● **AIM OF THE TASK**: Copy every item below word for word, in the order given.

===== DATA EXCERPTS =====

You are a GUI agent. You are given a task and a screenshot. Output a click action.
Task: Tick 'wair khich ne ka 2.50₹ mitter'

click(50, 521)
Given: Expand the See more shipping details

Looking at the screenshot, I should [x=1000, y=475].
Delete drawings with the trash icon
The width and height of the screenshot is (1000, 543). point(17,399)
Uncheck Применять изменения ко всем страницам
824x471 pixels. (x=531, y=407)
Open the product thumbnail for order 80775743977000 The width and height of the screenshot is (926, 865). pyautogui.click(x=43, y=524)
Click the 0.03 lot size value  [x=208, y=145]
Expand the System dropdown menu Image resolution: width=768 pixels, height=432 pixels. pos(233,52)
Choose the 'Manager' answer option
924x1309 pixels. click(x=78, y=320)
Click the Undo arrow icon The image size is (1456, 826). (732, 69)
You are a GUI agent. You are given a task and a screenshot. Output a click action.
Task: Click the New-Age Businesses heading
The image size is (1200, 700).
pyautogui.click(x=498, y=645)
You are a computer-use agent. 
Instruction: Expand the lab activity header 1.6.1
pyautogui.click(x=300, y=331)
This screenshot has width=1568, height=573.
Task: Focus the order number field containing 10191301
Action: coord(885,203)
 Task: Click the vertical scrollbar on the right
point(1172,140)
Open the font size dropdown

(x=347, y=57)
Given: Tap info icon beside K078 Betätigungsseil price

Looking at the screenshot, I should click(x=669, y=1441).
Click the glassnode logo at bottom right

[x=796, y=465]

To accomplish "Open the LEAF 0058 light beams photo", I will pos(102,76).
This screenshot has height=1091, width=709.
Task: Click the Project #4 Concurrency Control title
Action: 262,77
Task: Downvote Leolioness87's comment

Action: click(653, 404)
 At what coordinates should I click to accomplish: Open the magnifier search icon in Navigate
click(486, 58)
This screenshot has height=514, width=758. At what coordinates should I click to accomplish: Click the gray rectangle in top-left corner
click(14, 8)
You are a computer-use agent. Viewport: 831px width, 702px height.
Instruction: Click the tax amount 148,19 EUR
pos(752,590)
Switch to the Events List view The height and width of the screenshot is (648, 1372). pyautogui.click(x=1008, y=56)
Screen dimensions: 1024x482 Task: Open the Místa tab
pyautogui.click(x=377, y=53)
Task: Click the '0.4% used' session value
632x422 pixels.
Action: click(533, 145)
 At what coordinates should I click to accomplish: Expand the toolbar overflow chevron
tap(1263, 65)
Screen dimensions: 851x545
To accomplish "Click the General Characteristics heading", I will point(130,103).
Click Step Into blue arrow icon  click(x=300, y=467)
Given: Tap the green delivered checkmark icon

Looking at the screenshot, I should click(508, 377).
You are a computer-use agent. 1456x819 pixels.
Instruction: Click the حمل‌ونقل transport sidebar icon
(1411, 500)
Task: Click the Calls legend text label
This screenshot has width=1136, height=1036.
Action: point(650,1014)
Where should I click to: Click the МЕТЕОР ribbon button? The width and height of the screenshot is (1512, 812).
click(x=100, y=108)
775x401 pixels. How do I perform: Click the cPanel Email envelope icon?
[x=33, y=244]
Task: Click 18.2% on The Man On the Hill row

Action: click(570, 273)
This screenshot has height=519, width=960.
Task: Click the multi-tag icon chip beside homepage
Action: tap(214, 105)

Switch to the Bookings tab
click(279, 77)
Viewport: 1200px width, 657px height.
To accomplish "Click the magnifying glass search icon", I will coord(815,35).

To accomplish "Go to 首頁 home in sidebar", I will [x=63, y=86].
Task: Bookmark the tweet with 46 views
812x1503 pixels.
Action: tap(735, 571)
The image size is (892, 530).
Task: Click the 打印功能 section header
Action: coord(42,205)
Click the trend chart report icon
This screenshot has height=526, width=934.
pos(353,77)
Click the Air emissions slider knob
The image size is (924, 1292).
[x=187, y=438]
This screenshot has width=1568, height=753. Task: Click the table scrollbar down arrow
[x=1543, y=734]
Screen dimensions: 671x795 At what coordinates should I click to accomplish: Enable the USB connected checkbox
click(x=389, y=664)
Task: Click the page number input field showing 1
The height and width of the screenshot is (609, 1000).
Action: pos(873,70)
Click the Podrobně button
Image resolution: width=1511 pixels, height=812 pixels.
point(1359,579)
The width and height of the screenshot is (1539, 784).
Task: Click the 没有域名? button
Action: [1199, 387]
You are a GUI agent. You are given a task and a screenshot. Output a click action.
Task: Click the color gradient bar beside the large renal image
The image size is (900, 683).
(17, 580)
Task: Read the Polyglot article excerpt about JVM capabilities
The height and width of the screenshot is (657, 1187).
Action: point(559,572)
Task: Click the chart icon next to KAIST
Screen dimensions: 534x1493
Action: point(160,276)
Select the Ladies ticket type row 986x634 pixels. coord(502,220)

=====

● **RESULT OF THE TASK**:
You are a GUI agent. You are given a task and a screenshot. Output a click action.
Task: Tick 'wair khich ne ka 2.50₹ mitter'

click(50, 521)
Given: Expand the See more shipping details

Looking at the screenshot, I should [x=1000, y=475].
Delete drawings with the trash icon
The width and height of the screenshot is (1000, 543). point(17,399)
Uncheck Применять изменения ко всем страницам
824x471 pixels. (x=531, y=407)
Open the product thumbnail for order 80775743977000 The width and height of the screenshot is (926, 865). pyautogui.click(x=43, y=524)
Click the 0.03 lot size value  [x=208, y=145]
Expand the System dropdown menu Image resolution: width=768 pixels, height=432 pixels. pos(233,52)
Choose the 'Manager' answer option
924x1309 pixels. click(x=78, y=320)
Click the Undo arrow icon The image size is (1456, 826). (732, 69)
You are a GUI agent. You are given a task and a screenshot. Output a click action.
Task: Click the New-Age Businesses heading
The image size is (1200, 700).
pyautogui.click(x=498, y=645)
You are a computer-use agent. 
Instruction: Expand the lab activity header 1.6.1
pyautogui.click(x=300, y=331)
This screenshot has width=1568, height=573.
Task: Focus the order number field containing 10191301
Action: coord(885,203)
 Task: Click the vertical scrollbar on the right
point(1172,140)
Open the font size dropdown

(x=347, y=57)
Given: Tap info icon beside K078 Betätigungsseil price

Looking at the screenshot, I should click(x=669, y=1441).
Click the glassnode logo at bottom right

[x=796, y=465]

To accomplish "Open the LEAF 0058 light beams photo", I will pos(102,76).
This screenshot has height=1091, width=709.
Task: Click the Project #4 Concurrency Control title
Action: 262,77
Task: Downvote Leolioness87's comment

Action: click(653, 404)
 At what coordinates should I click to accomplish: Open the magnifier search icon in Navigate
click(486, 58)
This screenshot has height=514, width=758. At what coordinates should I click to accomplish: Click the gray rectangle in top-left corner
click(14, 8)
You are a computer-use agent. Viewport: 831px width, 702px height.
Instruction: Click the tax amount 148,19 EUR
pos(752,590)
Switch to the Events List view The height and width of the screenshot is (648, 1372). pyautogui.click(x=1008, y=56)
Screen dimensions: 1024x482 Task: Open the Místa tab
pyautogui.click(x=377, y=53)
Task: Click the '0.4% used' session value
632x422 pixels.
Action: click(533, 145)
 At what coordinates should I click to accomplish: Expand the toolbar overflow chevron
tap(1263, 65)
Screen dimensions: 851x545
To accomplish "Click the General Characteristics heading", I will point(130,103).
Click Step Into blue arrow icon  click(x=300, y=467)
Given: Tap the green delivered checkmark icon

Looking at the screenshot, I should click(508, 377).
You are a computer-use agent. 1456x819 pixels.
Instruction: Click the حمل‌ونقل transport sidebar icon
(1411, 500)
Task: Click the Calls legend text label
This screenshot has width=1136, height=1036.
Action: point(650,1014)
Where should I click to: Click the МЕТЕОР ribbon button? The width and height of the screenshot is (1512, 812).
click(x=100, y=108)
775x401 pixels. How do I perform: Click the cPanel Email envelope icon?
[x=33, y=244]
Task: Click 18.2% on The Man On the Hill row

Action: click(570, 273)
This screenshot has height=519, width=960.
Task: Click the multi-tag icon chip beside homepage
Action: tap(214, 105)

Switch to the Bookings tab
click(279, 77)
Viewport: 1200px width, 657px height.
To accomplish "Click the magnifying glass search icon", I will coord(815,35).

To accomplish "Go to 首頁 home in sidebar", I will [x=63, y=86].
Task: Bookmark the tweet with 46 views
812x1503 pixels.
Action: tap(735, 571)
The image size is (892, 530).
Task: Click the 打印功能 section header
Action: coord(42,205)
Click the trend chart report icon
This screenshot has height=526, width=934.
pos(353,77)
Click the Air emissions slider knob
The image size is (924, 1292).
[x=187, y=438]
This screenshot has width=1568, height=753. Task: Click the table scrollbar down arrow
[x=1543, y=734]
Screen dimensions: 671x795 At what coordinates should I click to accomplish: Enable the USB connected checkbox
click(x=389, y=664)
Task: Click the page number input field showing 1
The height and width of the screenshot is (609, 1000).
Action: pos(873,70)
Click the Podrobně button
Image resolution: width=1511 pixels, height=812 pixels.
point(1359,579)
The width and height of the screenshot is (1539, 784).
Task: Click the 没有域名? button
Action: [1199, 387]
You are a GUI agent. You are given a task and a screenshot. Output a click action.
Task: Click the color gradient bar beside the large renal image
The image size is (900, 683).
(17, 580)
Task: Read the Polyglot article excerpt about JVM capabilities
The height and width of the screenshot is (657, 1187).
Action: point(559,572)
Task: Click the chart icon next to KAIST
Screen dimensions: 534x1493
Action: point(160,276)
Select the Ladies ticket type row 986x634 pixels. coord(502,220)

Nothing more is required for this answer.